## [Task goal]
Copy out exactly the lines from the one containing "Given: Expand the chevron above 战力 on card" to the last line of the records below, both included, and leave out any pictures.
Given records Block Start
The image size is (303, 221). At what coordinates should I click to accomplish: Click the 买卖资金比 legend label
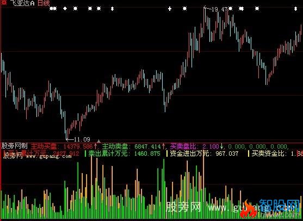click(x=268, y=154)
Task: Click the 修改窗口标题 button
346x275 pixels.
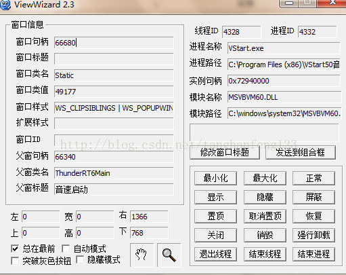Action: [225, 152]
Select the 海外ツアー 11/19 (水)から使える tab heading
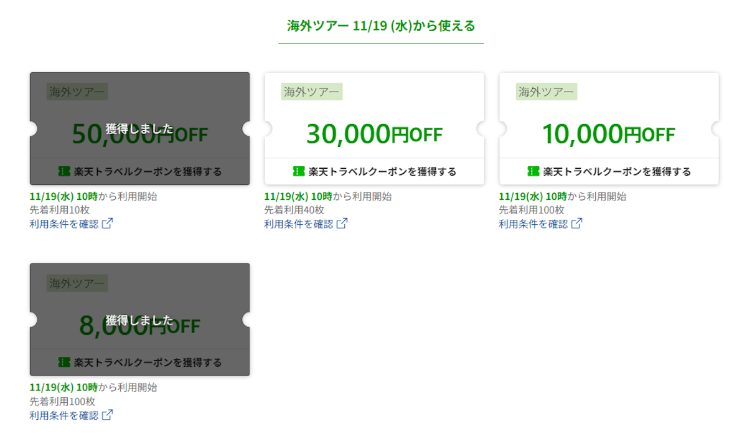The height and width of the screenshot is (439, 747). coord(381,26)
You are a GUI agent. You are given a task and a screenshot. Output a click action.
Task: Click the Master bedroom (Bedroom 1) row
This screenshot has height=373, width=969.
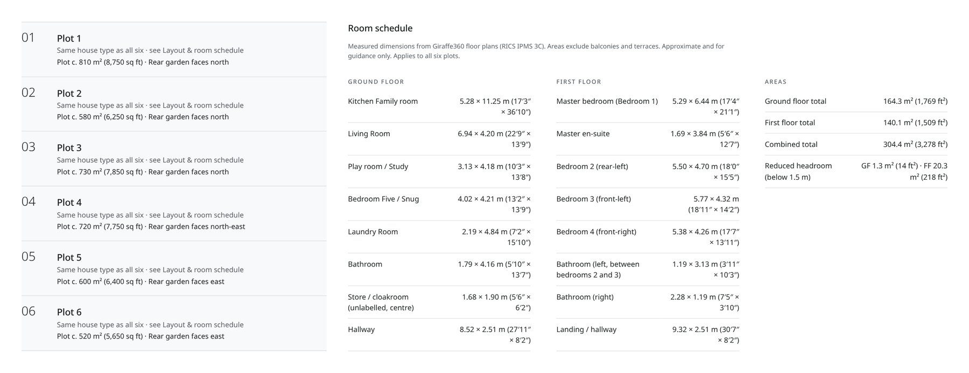pos(648,107)
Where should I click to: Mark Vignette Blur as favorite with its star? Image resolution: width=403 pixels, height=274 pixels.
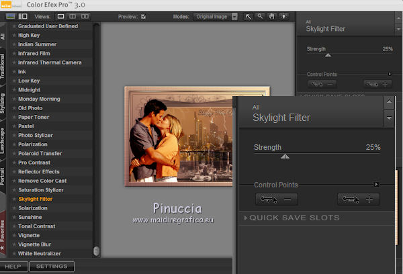(x=14, y=244)
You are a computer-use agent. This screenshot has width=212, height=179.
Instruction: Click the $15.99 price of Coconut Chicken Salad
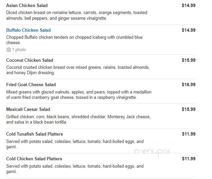(x=189, y=60)
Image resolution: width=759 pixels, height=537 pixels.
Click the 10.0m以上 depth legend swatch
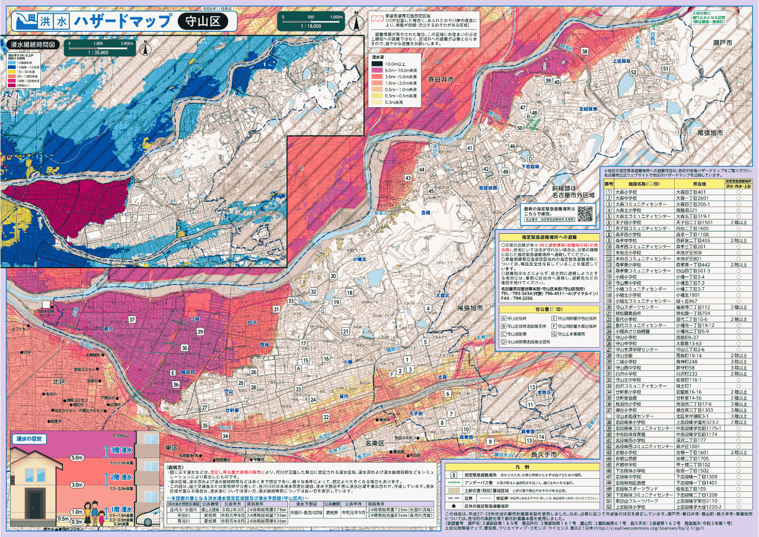click(377, 63)
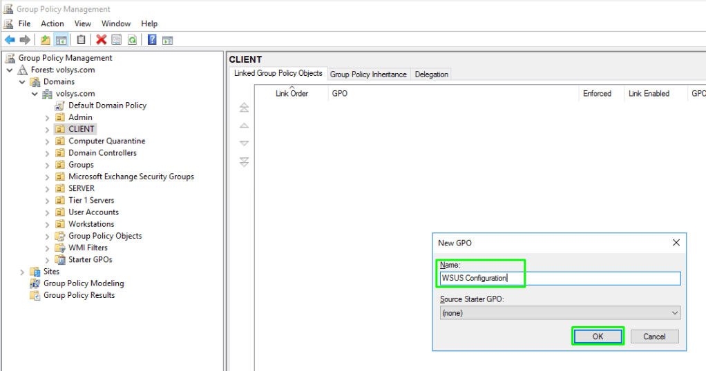
Task: Click the red Delete X icon
Action: [x=102, y=40]
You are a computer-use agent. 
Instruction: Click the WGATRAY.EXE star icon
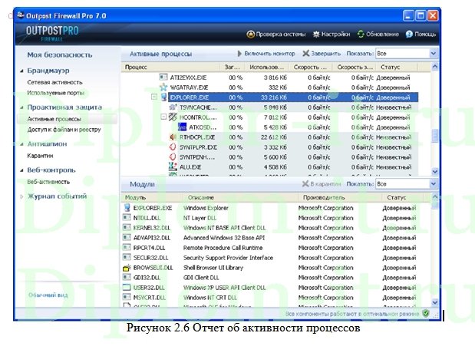coord(163,87)
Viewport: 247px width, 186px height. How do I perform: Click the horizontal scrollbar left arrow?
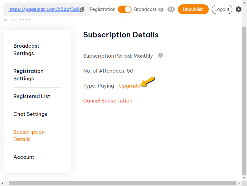tap(2, 184)
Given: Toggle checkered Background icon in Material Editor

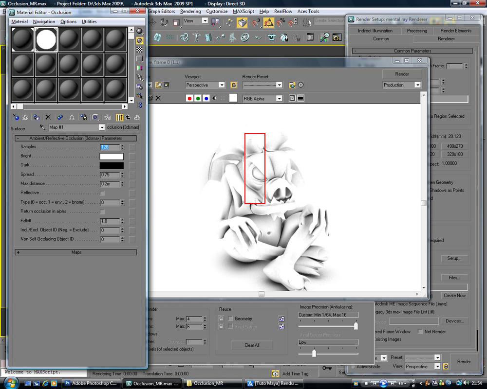Looking at the screenshot, I should (x=140, y=49).
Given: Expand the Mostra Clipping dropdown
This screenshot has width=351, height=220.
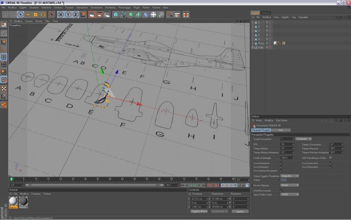Looking at the screenshot, I should 289,185.
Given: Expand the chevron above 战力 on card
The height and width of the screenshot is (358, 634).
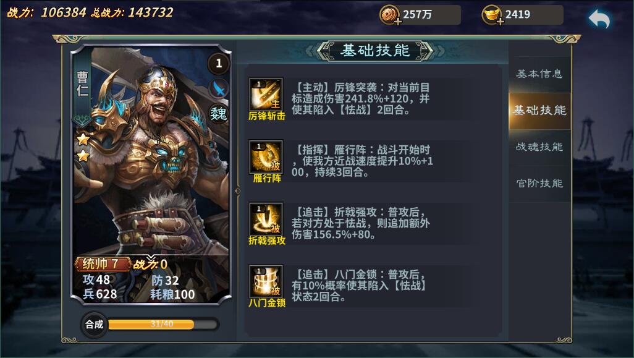Looking at the screenshot, I should click(x=151, y=258).
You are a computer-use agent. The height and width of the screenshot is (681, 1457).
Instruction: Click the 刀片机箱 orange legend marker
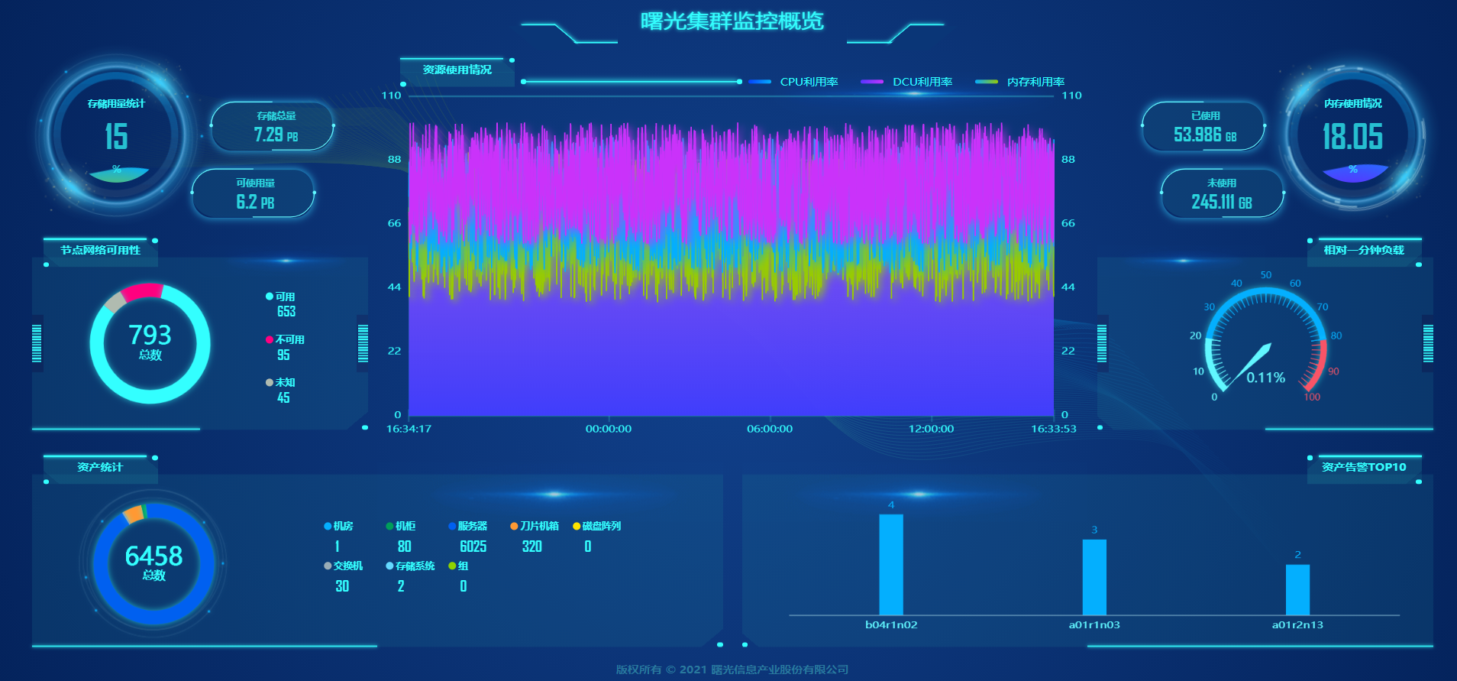pyautogui.click(x=514, y=526)
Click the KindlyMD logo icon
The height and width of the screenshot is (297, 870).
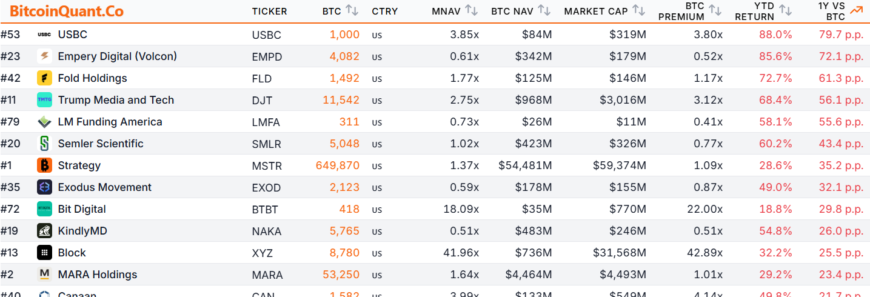click(44, 231)
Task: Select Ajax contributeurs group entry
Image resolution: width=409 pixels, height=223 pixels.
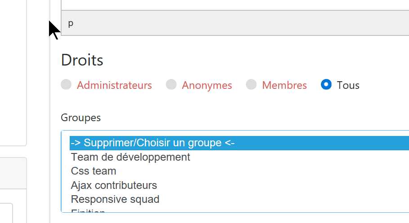Action: tap(114, 185)
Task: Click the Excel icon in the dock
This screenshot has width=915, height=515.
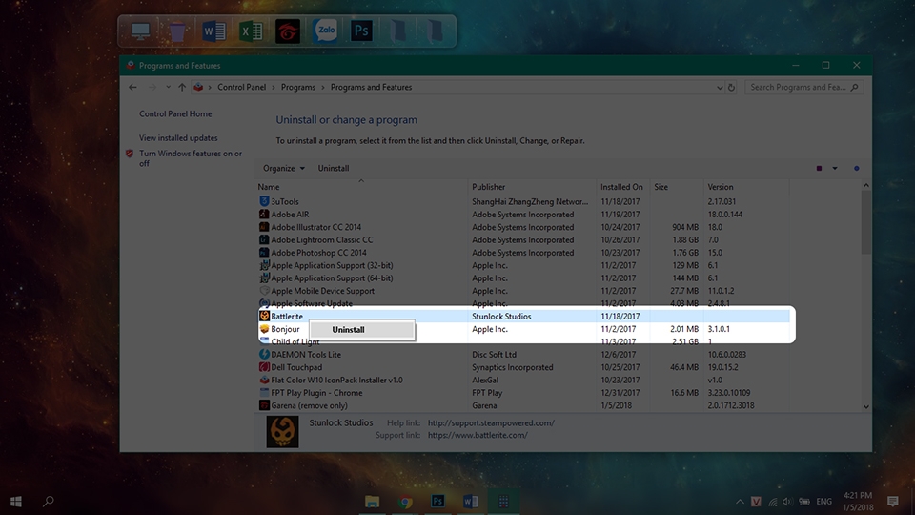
Given records Block End
## [Expected answer]
Given: Expand the chevron above 战力 on card
The height and width of the screenshot is (358, 634).
Looking at the screenshot, I should click(x=151, y=258).
You are a computer-use agent. The height and width of the screenshot is (681, 1457).
Instruction: Click the 刀片机箱 orange legend marker
pyautogui.click(x=514, y=526)
Click the KindlyMD logo icon
The height and width of the screenshot is (297, 870).
click(44, 231)
Task: Select Ajax contributeurs group entry
Image resolution: width=409 pixels, height=223 pixels.
Action: tap(114, 185)
Task: Click the Excel icon in the dock
This screenshot has width=915, height=515.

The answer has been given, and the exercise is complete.